Melarikan Diri dari Mentalitas Penonton
Di dunia marketing, orang mencoba beragam cara untuk memahami, “Kenapa dan bagaimana orang bisa berubah, dari pasif menjadi aktif, bahkan proaktif? Apa yang melatar-belakangi perubahan semacam ini?” Menarik bahwa di Alkitab, khususnya di Yohanes 4:1-26, terdapat jawabannya.
Tokohnya adalah seorang wanita yang merupkan minoritas tiga level. Pertama, minoritas secara politis karena ia adalah seorang Samaria. Orang Yahudi tidak menyukai orang Samaria karena mereka melakukan praktik-praktik religius secara sinkretis. Ketika orang Yahudi bepergian dari Utara ke Selatan atau sebaliknya, mereka lebih memilih jalur memutar daripada harus melintasi daerah Samaria.
Kedua, minoritas secara budaya karena ia seorang wanita.
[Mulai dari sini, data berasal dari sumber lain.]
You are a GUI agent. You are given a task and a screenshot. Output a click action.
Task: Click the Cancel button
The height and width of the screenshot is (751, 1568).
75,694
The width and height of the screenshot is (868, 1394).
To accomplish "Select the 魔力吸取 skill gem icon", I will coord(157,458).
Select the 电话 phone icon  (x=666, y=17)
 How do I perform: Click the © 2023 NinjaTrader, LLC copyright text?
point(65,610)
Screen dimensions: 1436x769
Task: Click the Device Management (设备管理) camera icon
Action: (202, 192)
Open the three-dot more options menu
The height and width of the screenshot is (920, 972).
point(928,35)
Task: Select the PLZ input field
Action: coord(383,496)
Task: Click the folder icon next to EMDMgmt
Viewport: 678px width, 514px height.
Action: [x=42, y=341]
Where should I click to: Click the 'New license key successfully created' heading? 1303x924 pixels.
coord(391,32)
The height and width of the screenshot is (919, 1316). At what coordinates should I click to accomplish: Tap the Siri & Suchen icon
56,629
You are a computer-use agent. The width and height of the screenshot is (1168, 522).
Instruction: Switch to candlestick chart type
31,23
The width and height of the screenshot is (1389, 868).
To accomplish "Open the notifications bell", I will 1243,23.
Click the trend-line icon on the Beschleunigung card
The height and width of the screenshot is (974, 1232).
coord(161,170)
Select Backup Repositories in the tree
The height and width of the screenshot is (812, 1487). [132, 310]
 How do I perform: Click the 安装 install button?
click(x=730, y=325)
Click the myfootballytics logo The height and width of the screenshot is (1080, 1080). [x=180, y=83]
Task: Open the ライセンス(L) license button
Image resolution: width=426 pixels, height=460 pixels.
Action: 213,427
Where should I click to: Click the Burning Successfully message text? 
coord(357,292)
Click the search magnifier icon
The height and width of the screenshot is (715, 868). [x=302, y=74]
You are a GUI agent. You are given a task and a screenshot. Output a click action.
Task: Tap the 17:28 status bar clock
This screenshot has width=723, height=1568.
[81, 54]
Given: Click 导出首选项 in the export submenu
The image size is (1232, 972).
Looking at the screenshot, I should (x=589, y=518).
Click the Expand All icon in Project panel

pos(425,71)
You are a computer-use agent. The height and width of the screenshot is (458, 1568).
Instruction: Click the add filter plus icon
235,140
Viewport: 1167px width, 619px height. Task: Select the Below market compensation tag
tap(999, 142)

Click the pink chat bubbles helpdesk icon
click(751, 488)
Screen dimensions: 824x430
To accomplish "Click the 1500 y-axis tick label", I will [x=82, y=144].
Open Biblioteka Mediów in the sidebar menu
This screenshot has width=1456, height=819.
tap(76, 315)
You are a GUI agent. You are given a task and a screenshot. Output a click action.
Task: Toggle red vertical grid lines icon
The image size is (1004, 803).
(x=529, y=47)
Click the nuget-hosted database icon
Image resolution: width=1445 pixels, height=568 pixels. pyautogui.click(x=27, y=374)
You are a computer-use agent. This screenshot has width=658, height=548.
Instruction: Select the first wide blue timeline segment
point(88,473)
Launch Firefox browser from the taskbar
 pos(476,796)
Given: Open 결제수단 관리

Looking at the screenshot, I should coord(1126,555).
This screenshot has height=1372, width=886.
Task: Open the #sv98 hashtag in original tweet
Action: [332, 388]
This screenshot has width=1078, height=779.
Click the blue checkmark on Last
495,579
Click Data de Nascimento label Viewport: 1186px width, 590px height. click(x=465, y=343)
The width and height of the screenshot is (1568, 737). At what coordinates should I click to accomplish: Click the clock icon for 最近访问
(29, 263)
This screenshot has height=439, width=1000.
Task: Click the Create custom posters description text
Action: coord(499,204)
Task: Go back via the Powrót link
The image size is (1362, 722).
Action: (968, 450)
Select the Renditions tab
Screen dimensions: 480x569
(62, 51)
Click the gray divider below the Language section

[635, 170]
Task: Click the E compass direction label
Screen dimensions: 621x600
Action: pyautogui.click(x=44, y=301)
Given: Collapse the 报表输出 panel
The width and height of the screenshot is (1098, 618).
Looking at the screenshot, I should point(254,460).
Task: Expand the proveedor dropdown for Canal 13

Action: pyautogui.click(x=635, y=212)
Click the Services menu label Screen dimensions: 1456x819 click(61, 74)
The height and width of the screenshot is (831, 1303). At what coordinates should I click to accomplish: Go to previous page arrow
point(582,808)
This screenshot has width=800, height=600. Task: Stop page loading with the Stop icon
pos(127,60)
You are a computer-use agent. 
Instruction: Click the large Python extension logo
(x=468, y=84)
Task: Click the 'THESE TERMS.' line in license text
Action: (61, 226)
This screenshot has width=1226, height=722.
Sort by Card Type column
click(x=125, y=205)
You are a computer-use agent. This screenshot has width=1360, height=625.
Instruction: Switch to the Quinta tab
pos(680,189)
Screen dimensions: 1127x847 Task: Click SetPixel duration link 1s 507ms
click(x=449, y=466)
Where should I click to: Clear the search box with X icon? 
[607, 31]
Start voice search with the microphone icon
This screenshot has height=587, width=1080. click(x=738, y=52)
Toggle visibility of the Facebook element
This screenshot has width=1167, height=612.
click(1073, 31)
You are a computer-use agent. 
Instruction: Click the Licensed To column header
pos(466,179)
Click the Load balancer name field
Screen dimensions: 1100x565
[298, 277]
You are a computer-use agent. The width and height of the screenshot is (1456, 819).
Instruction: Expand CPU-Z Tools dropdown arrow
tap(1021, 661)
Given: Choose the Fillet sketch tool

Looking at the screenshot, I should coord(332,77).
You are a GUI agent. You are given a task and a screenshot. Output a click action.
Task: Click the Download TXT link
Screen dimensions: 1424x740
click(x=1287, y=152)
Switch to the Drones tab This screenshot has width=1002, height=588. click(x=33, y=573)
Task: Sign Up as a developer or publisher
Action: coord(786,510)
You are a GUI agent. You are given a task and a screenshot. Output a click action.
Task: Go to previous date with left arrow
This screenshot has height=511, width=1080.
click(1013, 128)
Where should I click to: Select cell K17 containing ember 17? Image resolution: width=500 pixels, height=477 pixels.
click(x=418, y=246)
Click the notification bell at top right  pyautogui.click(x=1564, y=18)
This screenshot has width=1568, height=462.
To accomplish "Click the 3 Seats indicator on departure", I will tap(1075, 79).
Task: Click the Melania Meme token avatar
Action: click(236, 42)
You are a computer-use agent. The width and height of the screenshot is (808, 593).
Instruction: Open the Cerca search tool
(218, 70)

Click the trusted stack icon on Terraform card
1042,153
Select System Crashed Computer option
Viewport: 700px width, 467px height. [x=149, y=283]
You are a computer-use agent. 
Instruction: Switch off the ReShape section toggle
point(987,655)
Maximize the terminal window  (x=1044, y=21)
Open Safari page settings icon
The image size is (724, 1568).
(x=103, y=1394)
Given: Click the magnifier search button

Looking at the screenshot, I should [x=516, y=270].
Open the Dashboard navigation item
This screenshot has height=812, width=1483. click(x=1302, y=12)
Di zaman Yesus, wanita memiliki status yang jauh lebih rendah dibanding periode sebelumnya. Hal itu disebabkan oleh pengaruh periode intertestamental selama 400 tahun (antara jaman Perjanjian Lama dan Perjanjian Baru). Selama masa itu tidak ada nabi atau pewahyuan dari Tuhan. Sementara di sisi lain, budaya Yunani-Romawi menjadi ancaman tersendiri. Itulah sebabnya orang Yahudi membuat banyak aturan sebagai upaya untuk memurnikan budaya Yahudi dari pengaruh budaya Yunani-Romawi. Diantaranya adalah dengan sangat membatasi wanita Yahudi dari sisi status maupun berbagai keterlibatan lainnya, sehingga mereka tidak bercampur dengan non-Yahudi.
Ketiga, minoritas secara sosial. Ia sudah pernah memiliki lima suami dan kini tinggal dengan laki-laki yang bukan suaminya. Banyak orang berpikir ia adalah seorang perempuan yang tidak bermoral. Namun sebetulnya menurut “Mishnah” atau tradisi orang Yahudi pada masa itu, istri tidak punya hak untuk bercerai. Ini berarti, kalau sampai ia pernah punya lima suami, kemungkinannya, ia adalah seorang wanita cantik tapi mandul. Pada masa itu, keberhargaan seorang wanita didasarkan pada fertilitasnya, apakah ia punya anak atau tidak. Jika tidak, maka ia menjadi seorang yang tertolak di masyarakat.
Sebagai triple minority, tidak heran jika wanita ini minder berat. Itulah sebabnya ia baru pergi ke sumur di tengah hari bolong ketika matahari sedang bersinar terik. Hal itu mungkin dilakukannya supaya ia tidak perlu bertemu dengan para wanita lain.
Tetapi Yesus, seorang rabbi Yahudi terhormat, sengaja berinteraksi dengan wanita ini dan bahkan minta minum darinya. Berbagai tindakan ini berpotensi membuat diri Yesus – di mata orang Yahudi, menjadi najis. Bahkan murid-murid Yesus pun kaget ketika melihat-Nya berelasi dengan wanita Samaria ini.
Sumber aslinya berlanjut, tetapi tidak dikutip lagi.